Items from a data source:
####################

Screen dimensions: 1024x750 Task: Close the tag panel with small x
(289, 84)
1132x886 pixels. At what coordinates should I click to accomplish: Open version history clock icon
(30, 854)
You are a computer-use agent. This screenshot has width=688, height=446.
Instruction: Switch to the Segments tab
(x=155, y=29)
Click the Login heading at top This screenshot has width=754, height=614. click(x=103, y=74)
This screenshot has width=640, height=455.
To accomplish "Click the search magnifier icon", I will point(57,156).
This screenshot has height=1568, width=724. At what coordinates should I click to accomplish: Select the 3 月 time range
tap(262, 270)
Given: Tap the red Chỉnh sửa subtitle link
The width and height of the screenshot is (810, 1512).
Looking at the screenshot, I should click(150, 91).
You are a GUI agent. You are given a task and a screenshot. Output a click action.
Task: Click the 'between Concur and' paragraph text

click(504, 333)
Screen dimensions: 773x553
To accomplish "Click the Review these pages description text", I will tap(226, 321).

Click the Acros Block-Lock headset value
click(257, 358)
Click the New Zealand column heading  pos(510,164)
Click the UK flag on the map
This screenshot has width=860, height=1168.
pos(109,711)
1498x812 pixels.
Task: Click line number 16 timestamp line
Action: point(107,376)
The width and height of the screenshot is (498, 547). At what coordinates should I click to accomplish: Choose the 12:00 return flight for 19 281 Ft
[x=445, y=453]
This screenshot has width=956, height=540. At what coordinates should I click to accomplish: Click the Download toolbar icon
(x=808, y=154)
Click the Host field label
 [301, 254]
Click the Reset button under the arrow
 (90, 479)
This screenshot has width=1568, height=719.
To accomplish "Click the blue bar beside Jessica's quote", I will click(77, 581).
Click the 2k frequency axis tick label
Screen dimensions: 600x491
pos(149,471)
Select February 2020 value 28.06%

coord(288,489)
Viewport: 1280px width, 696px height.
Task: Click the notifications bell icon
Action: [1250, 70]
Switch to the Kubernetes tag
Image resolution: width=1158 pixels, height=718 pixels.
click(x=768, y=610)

####################

Exercise |
Print exactly the stretch of lines beginning with the one that holds "Switch to the Kubernetes tag" and ending at the last line above.

Answer area |
Switch to the Kubernetes tag
Image resolution: width=1158 pixels, height=718 pixels.
click(x=768, y=610)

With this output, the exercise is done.